Immigration Customs Enforcement (ICE) shared news of a new policy directive regarding pregnant detained immigrant women on a call with reporters Thursday. The new policy, which was released in December 2017, supersedes a 2015 memo on the matter. According to ICE, they did not share news about the change earlier because they were focused on implementation.

In a statement provided by ICE to media, the agency stated the following:

To better align with the President’s Executive Order, ICE has ended the presumption of release for all pregnant detainees. Instead, as with all detainees except those in cases of mandatory detention, ICE will complete a case-by-case custody determination taking any special factors into account. This does not mean that all pregnant aliens will be detained; only those whose detention is necessary to effectuate removal, as well as those deemed a flight risk or danger to the community. Generally, absent extraordinary circumstances, ICE will not detain a pregnant alien during the third trimester of pregnancy. ICE detention facilities will continue to provide onsite prenatal care and education, as well as remote access to specialists for pregnant women who remain in custody.”

Philip Miller, deputy executive associate director at ICE, said that all immigrants who are caught trying to cross the border “illegally” are subject to mandatory detention. If they pass a credible fear interview, discretion may be used but it is not guaranteed.  

Throughout the call and in the new directive and FAQs, ICE insisted that they are ending a “presumption of release.” However, the testimony of dozens of women collected in a formal complaint filed against ICE by the American Immigration Lawyers Association (AILA), the American Immigration Council (AIC), the American Civil Liberties Union (ACLU), the Women’s Refugee Commission, and other immigration and legal advocacy organizations flies in stark contradiction to this. The women cited in the complaint were detained for several weeks and months. In at least one case, one woman was not released until the seventh month of her pregnancy (when the third trimester of pregnancy starts).

The complaint also sheds light on the conditions pregnant immigrant women are facing in detention centers. Despite being detained in centers hundreds of miles apart, detained women report similar issues: lack of timely and qualitative medical services, treatment by specialized professionals even after severe bleeding, frequent transfers limiting mobility and access to appropriate care, and non-nutritious and limited food options.

※ ※ ※

- Exercise requirements -
Can you continue the article on ICE's detention policy for pregnant immigrant women, picking up right after its last sentence?

※ ※ ※

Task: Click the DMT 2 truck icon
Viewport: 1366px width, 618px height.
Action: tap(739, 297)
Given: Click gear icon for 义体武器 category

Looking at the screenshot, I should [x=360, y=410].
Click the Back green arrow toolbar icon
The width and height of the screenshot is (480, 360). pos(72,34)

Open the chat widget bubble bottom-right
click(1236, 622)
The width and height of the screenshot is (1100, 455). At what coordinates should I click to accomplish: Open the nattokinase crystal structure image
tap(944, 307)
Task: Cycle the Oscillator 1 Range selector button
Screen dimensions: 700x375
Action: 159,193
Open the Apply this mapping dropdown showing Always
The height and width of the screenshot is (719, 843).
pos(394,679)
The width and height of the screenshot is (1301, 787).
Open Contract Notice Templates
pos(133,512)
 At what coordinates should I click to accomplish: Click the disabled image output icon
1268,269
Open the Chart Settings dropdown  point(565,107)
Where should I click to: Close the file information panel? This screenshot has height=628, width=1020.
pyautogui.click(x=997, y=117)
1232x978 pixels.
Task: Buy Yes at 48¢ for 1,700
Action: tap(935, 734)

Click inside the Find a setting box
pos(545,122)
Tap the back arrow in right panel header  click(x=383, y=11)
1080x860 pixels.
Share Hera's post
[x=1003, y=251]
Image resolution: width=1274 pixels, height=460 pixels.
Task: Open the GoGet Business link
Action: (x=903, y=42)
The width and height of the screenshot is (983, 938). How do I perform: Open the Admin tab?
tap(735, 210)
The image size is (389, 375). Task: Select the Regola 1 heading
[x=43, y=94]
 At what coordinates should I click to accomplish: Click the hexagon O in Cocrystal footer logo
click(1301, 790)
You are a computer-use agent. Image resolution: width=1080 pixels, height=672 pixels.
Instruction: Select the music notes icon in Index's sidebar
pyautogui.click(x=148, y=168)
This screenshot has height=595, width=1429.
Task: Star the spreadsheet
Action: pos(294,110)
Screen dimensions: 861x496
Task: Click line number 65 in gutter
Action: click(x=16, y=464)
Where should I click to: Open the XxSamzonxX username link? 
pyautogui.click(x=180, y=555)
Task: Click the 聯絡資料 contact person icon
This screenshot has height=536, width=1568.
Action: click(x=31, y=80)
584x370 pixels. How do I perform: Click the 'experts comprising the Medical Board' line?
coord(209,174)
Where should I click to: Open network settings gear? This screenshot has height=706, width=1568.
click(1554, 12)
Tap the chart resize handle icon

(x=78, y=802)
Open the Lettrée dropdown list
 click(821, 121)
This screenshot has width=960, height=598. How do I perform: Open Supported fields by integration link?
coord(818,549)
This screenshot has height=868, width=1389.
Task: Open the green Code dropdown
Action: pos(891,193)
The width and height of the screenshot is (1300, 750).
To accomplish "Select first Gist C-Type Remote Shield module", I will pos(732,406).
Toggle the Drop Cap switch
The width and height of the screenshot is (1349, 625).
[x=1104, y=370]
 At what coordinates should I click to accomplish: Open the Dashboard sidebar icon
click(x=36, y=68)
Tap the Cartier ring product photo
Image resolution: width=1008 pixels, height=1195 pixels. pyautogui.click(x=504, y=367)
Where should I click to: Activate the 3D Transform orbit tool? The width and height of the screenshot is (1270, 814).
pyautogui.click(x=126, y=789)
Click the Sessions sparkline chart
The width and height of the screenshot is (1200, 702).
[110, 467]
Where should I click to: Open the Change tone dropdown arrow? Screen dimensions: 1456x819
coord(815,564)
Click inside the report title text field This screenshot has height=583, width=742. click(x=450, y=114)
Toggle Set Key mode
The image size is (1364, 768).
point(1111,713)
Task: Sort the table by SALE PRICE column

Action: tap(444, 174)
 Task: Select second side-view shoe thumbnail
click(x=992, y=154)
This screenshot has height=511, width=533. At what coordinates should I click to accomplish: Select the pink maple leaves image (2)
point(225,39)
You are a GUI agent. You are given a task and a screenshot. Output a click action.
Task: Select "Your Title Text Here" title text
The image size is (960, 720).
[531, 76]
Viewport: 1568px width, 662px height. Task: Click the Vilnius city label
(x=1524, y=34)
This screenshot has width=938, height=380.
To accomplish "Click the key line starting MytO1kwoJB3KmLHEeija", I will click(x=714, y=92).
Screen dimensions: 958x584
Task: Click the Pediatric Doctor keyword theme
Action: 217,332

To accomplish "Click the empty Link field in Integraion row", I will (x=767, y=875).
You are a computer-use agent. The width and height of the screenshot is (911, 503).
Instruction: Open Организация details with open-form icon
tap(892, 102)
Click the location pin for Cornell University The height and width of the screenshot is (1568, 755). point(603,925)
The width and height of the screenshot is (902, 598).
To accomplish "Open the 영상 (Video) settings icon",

※ ※ ※

- Task output -
In February, Neta spoke with two detained pregnant women, one of whom suffered a miscarriage while detained. Jenneye Pagoada, who arrived at the San Ysidro Port of Entry seeking political asylum in July 2017, was one of the women speaking out on detention conditions. While detained, she suffered from extreme pain and bled profusely. However, she did not receive immediate treatment even after her legal representative provided copies of a pregnancy blood test and ultrasound and requesting to see a doctor. Days later, she was informed she had miscarried by a doctor in the facility.

“The treatment that they provide pregnant women has to be better,” Pagoada told Neta in a previous interview. “If they are going to keep us detained they should at least be able to provide us with the services and treatment we need.”

Miller stated that as of March 20 there were 35 pregnant women in ICE’s custody. A total of 506 pregnant women have been detained since December.

Neta has asked ICE what, if anything, is being done to address the issues which advocates and detained pregnant women have been raising against ICE.

Additionally, although advocates and the September 2017 complaint both noted frequent issues with implementation, the previous policy required ICE to evaluate on a weekly basis whether each pregnant woman’s continued detention was appropriate. We’ve asked ICE to provide clarity on whether or not this will continue to be part of the policy.

We also asked ICE whether it was typical for pregnant women to remain detained after passing a credible fear interview and finding a sponsor. According to Alex Mensing of Pueblo Sin Fronteras, ICE is failing to release some individuals even after these two conditions are met.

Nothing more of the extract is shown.